(Stored data entries)
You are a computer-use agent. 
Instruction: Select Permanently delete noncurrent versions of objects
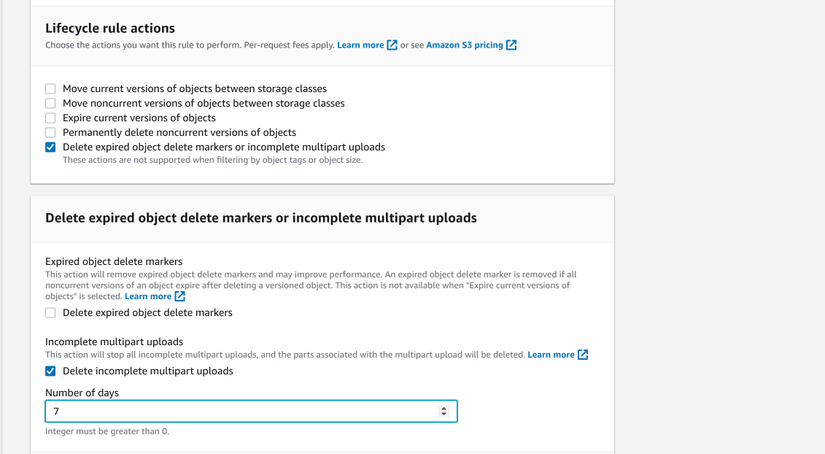(x=50, y=132)
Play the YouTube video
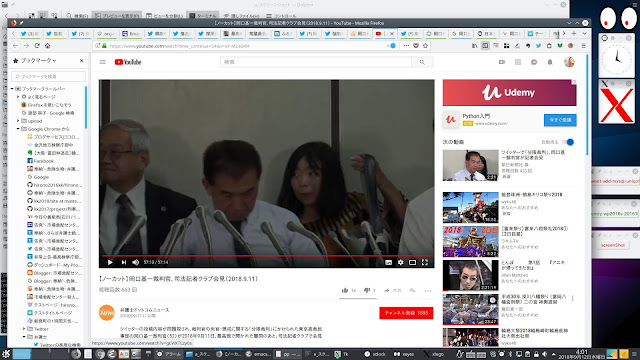Screen dimensions: 640x360 click(x=110, y=262)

◆ **ASSIGNMENT**
Once the pictures are set aside, reproduce the records in full and exactly.

◆ **SOLUTION BELOW**
You are a computer-use agent. 
Instruction: Select Permanently delete noncurrent versions of objects
(x=50, y=132)
Play the YouTube video
Screen dimensions: 640x360 click(x=110, y=262)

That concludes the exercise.